Work to complete>
Turn each line of the data below into an item of a numbered list, omitting any blank lines.

Entries on target coordinates>
════════

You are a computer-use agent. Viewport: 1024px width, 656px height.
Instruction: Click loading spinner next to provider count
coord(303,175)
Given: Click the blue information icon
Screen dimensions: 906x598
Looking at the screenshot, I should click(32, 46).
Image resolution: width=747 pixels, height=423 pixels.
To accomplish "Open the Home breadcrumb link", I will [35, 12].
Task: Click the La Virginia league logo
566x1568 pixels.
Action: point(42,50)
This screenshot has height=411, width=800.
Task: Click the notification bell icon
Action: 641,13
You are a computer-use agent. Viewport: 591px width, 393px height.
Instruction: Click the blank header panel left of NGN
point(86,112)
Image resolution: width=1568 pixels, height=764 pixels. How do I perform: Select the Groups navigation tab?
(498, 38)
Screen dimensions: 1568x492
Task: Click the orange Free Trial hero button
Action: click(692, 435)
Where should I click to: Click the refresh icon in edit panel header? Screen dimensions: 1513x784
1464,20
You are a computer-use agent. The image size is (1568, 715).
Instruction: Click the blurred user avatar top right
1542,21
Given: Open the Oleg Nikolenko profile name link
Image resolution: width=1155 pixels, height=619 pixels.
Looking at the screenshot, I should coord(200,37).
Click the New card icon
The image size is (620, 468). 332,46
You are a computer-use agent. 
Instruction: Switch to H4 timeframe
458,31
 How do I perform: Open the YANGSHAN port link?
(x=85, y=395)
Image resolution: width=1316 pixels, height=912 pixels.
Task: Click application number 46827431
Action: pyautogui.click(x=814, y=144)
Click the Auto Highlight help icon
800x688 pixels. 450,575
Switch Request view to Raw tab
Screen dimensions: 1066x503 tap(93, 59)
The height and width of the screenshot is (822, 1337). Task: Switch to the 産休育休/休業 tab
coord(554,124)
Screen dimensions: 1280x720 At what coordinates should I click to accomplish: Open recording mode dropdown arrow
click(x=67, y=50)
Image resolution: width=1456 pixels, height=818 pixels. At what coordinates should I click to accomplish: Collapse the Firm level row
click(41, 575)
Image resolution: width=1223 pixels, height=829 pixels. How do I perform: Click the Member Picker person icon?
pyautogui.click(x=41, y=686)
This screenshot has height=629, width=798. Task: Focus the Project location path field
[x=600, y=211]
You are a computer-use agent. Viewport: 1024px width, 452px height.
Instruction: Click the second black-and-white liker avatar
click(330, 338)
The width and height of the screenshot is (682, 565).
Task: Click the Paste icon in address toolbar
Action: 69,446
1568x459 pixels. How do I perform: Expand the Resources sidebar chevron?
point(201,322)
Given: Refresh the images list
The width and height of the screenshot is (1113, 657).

════════

Exercise output>
1. You are a computer-use agent. Viewport: 1024px width, 656px height.
2. Instruction: Click loading spinner next to provider count
3. coord(303,175)
4. Given: Click the blue information icon
5. Screen dimensions: 906x598
6. Looking at the screenshot, I should click(32, 46).
7. Image resolution: width=747 pixels, height=423 pixels.
8. To accomplish "Open the Home breadcrumb link", I will [35, 12].
9. Task: Click the La Virginia league logo
10. 566x1568 pixels.
11. Action: point(42,50)
12. This screenshot has height=411, width=800.
13. Task: Click the notification bell icon
14. Action: 641,13
15. You are a computer-use agent. Viewport: 591px width, 393px height.
16. Instruction: Click the blank header panel left of NGN
17. point(86,112)
18. Image resolution: width=1568 pixels, height=764 pixels. How do I perform: Select the Groups navigation tab?
19. (498, 38)
20. Screen dimensions: 1568x492
21. Task: Click the orange Free Trial hero button
22. Action: click(692, 435)
23. Where should I click to: Click the refresh icon in edit panel header? Screen dimensions: 1513x784
24. 1464,20
25. You are a computer-use agent. The image size is (1568, 715).
26. Instruction: Click the blurred user avatar top right
27. 1542,21
28. Given: Open the Oleg Nikolenko profile name link
29. Image resolution: width=1155 pixels, height=619 pixels.
30. Looking at the screenshot, I should coord(200,37).
31. Click the New card icon
32. The image size is (620, 468). 332,46
33. You are a computer-use agent. 
34. Instruction: Switch to H4 timeframe
35. 458,31
36.  How do I perform: Open the YANGSHAN port link?
37. (x=85, y=395)
38. Image resolution: width=1316 pixels, height=912 pixels.
39. Task: Click application number 46827431
40. Action: pyautogui.click(x=814, y=144)
41. Click the Auto Highlight help icon
42. 800x688 pixels. 450,575
43. Switch Request view to Raw tab
44. Screen dimensions: 1066x503 tap(93, 59)
45. The height and width of the screenshot is (822, 1337). Task: Switch to the 産休育休/休業 tab
46. coord(554,124)
47. Screen dimensions: 1280x720 At what coordinates should I click to accomplish: Open recording mode dropdown arrow
48. click(x=67, y=50)
49. Image resolution: width=1456 pixels, height=818 pixels. At what coordinates should I click to accomplish: Collapse the Firm level row
50. click(41, 575)
51. Image resolution: width=1223 pixels, height=829 pixels. How do I perform: Click the Member Picker person icon?
52. pyautogui.click(x=41, y=686)
53. This screenshot has height=629, width=798. Task: Focus the Project location path field
54. [x=600, y=211]
55. You are a computer-use agent. Viewport: 1024px width, 452px height.
56. Instruction: Click the second black-and-white liker avatar
57. click(330, 338)
58. The width and height of the screenshot is (682, 565).
59. Task: Click the Paste icon in address toolbar
60. Action: 69,446
61. 1568x459 pixels. How do I perform: Expand the Resources sidebar chevron?
62. point(201,322)
63. Given: Refresh the images list
64. The width and height of the screenshot is (1113, 657).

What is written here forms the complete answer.